Emory Healthcare operates 11 hospitals and a clinically integrated network serving 26,000 employees across Georgia - which means the attack surface is sprawling. The threat model here is healthcare-standard: HIPAA compliance, ransomware targeting clinical systems, and the operational risk of downtime in environments where EHR access, imaging systems, and connected medical devices directly impact patient outcomes. With 3,800 physicians and over 50 specialty areas generating protected health information at scale, data segmentation and access control aren't theoretical - they're daily operational requirements.
The security function supports both clinical operations and the research side of an academic health system tied to Emory University. That dual mandate means protecting patient data while enabling collaboration across research networks, which introduces federation and data-sharing complexity. The infrastructure spans legacy hospital IT, modern cloud services for analytics, and operational technology in clinical settings - ventilators, infusion pumps, imaging equipment - all of which require different threat modeling than standard enterprise environments.

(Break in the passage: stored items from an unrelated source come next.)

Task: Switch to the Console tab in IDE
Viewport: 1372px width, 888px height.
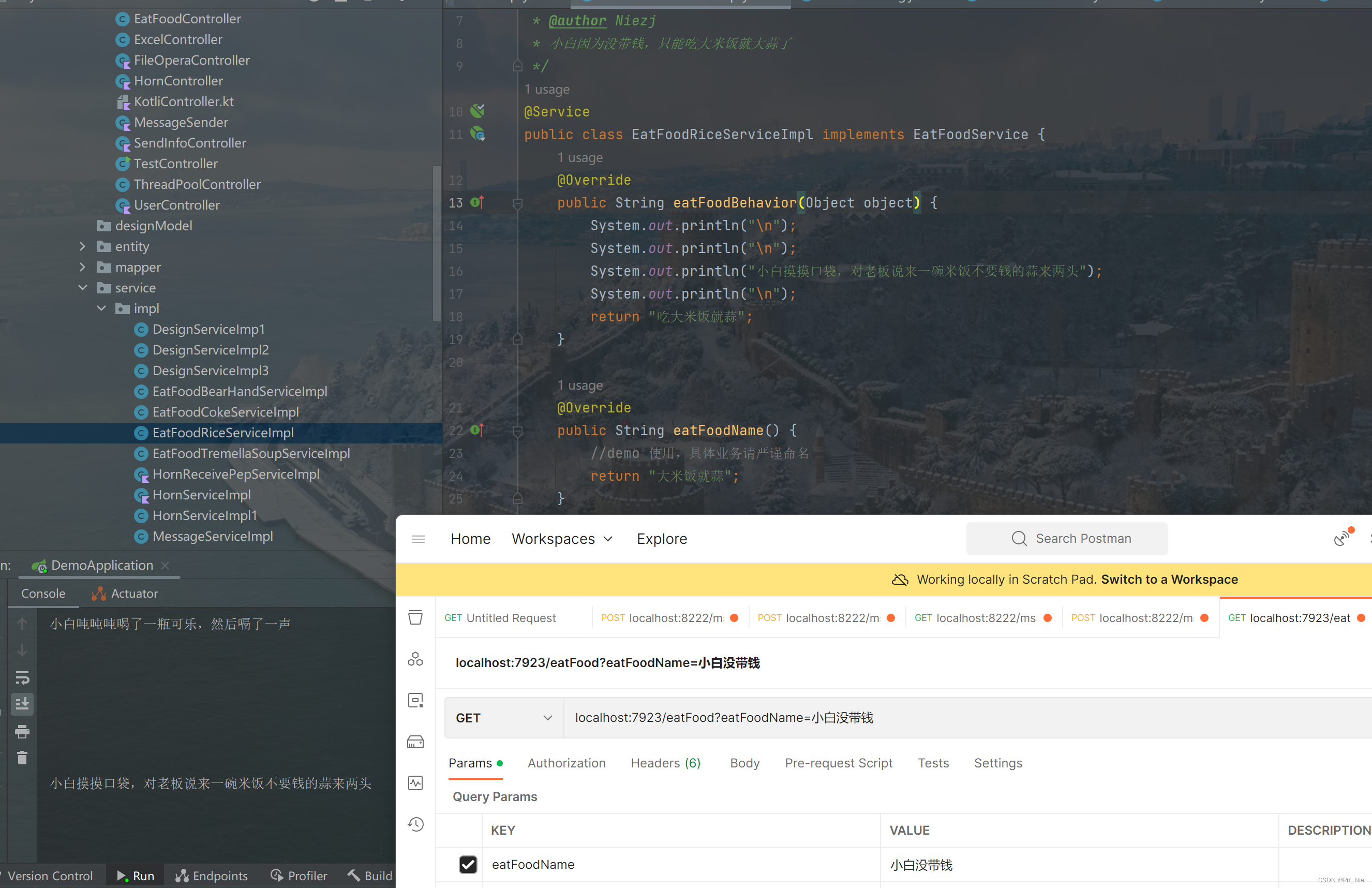Action: [x=43, y=593]
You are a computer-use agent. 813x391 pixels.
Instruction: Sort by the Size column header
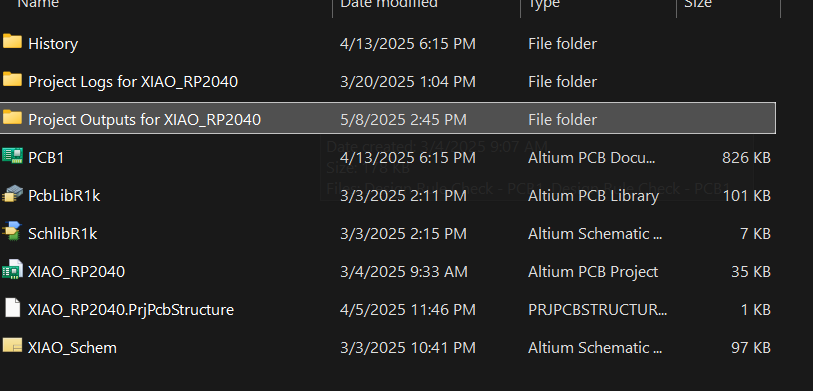coord(698,4)
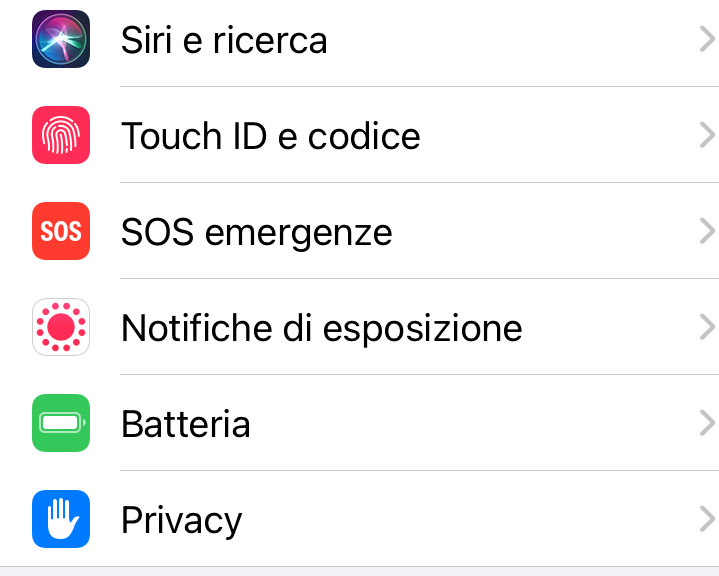Tap the red fingerprint Touch ID icon
This screenshot has width=719, height=576.
(x=61, y=135)

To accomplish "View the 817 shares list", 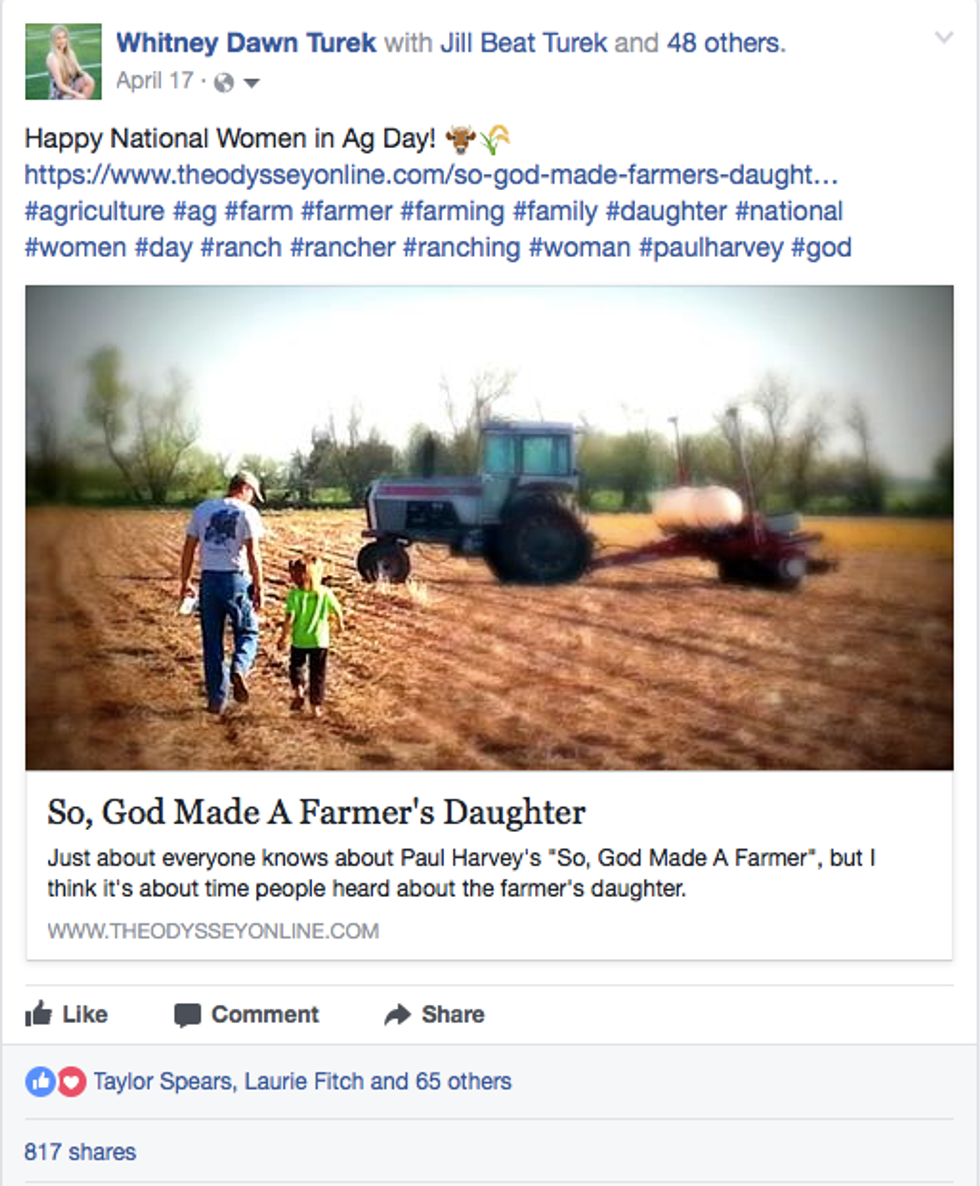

Established in 1997 and expanded through the Emory Healthcare Network since 2011, the organization has been consolidating what were once independent hospitals into a unified system. That history suggests ongoing integration work: harmonizing security policies, centralizing identity management, and standardizing tooling across acquisitions. The scale and regulatory environment demand mature incident response, vulnerability management across heterogeneous systems, and the ability to operate under the assumption that you're a target.